自然と人間が為す相場との関係を考察するブログです。

不景気の株高の行方

 

新型コロナウイルスの影響で、日本の今年1~3月期の国内総生産(GDP)は年率2・2%下落した。その前の四半期も消費増税でマイナス成長だったので、日本経済はリセッション(景気後退)入りしたことになる。緊急事態宣言下にあった4月以降もマイナス成長が続くとみられる。


 一方、株価はコロナ感染拡大で3月にかけてTOPIXが約3割下落したが、6月までに下落幅の半分以上を取り戻した。米国のナスダック総合指数などは下落を埋めて最高値を更新している。この戻りの速さはリーマン・ショック後を超えており、不景気の株高に世界の投資家は戸惑っている。


 米国にはアマゾンなど自粛生活の中で恩恵を受ける企業があるのは事実だが、産業全体で見るとやはり業績が落ち込む企業の方が多い。現在の株高を支えているのは間違いなく各国の金融緩和と財政出動である。また、リーマン・ショックは巨大な資産バブルの破裂で起きたが、今回のリセッションは感染症拡大が原因という違いもある。感染症はワクチンが開発されれば解決し経済は元に戻る。そういう楽観論もあるのだろう。

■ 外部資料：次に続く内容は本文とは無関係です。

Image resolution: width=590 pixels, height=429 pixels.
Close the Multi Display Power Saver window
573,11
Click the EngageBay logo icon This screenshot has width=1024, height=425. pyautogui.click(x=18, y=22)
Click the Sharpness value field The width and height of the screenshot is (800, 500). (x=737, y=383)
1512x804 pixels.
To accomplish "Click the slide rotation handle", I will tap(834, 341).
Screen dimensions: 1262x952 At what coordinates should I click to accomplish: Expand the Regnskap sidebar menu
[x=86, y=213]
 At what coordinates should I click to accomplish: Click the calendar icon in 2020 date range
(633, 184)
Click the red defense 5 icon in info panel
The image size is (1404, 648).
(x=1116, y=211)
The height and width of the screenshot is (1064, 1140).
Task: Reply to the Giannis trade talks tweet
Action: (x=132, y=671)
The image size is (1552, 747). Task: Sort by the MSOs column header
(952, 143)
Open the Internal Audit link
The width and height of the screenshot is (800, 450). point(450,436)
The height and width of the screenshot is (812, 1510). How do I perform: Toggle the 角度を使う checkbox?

 だが、前よりも悪い状態に戻るという不安もある。さらなる新型コロナウイルス拡大で、『休業補償なき休業要請』が出されたあかつきには、企業の倒産や失業者が増加するであろう。産業構造の変化は否応なしに行われて、社会がニューノーマルになるまでは、大きなコストとツケを払う必要があるであろう。コロナ後の日本経済が以前よりも劣化しているのなら株高は維持できまい。むしろ、株式市場自体も変革を求められるのではないだろうか?